[Provided data]

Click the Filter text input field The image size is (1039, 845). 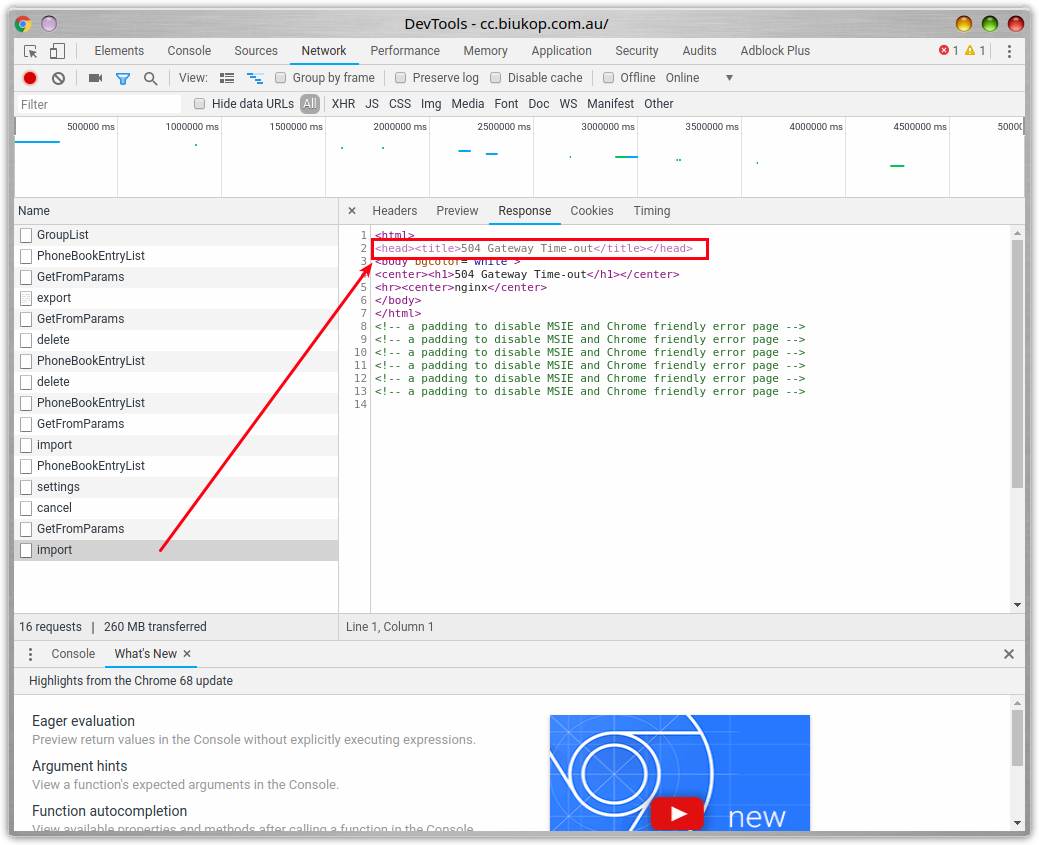[x=98, y=104]
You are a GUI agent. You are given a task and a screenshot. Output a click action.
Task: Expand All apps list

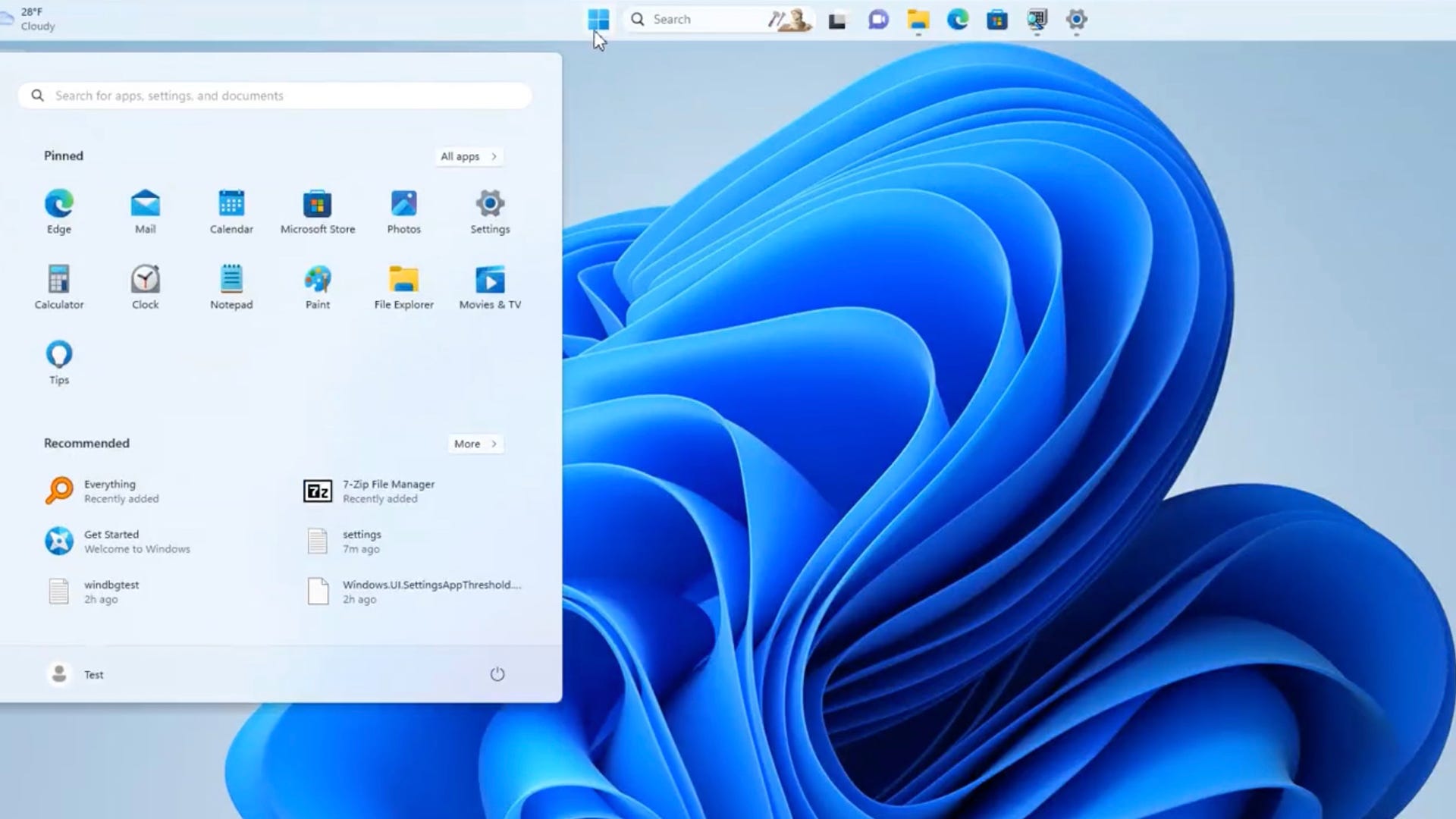[x=467, y=156]
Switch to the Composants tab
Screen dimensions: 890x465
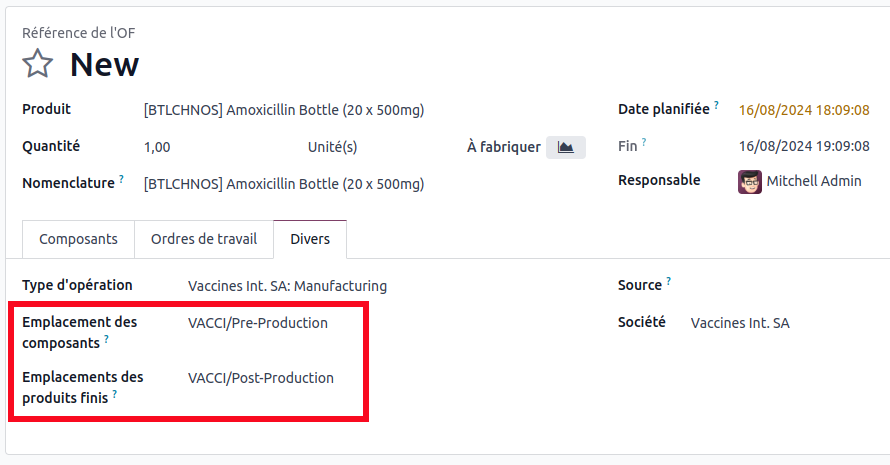point(78,239)

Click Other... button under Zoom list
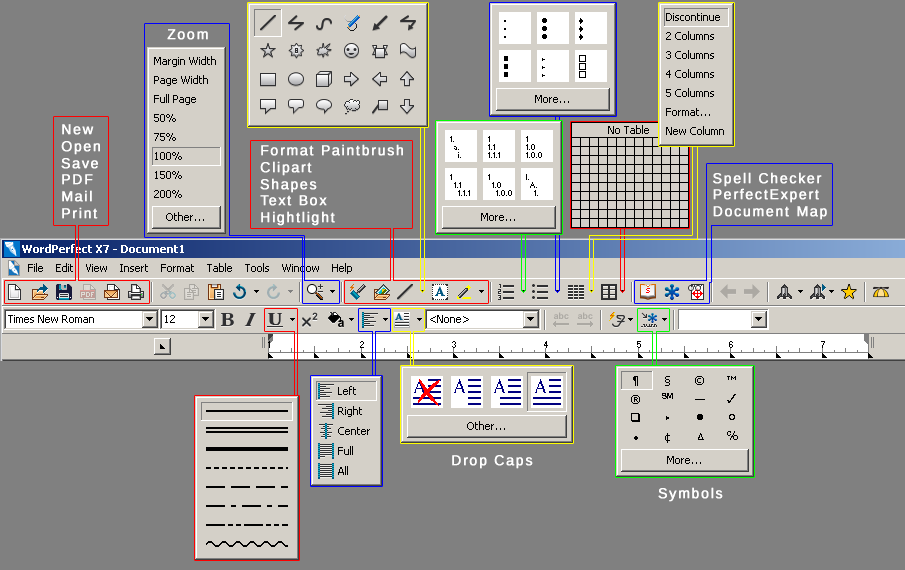[185, 216]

[/Provided data]

Task objective: Your copy should hold exactly the lines from the one with "Screen dimensions: 890x465" through the end of the records, both included, and no pictures.

Answer space:
Screen dimensions: 890x465
point(78,239)

Click Other... button under Zoom list
[185, 216]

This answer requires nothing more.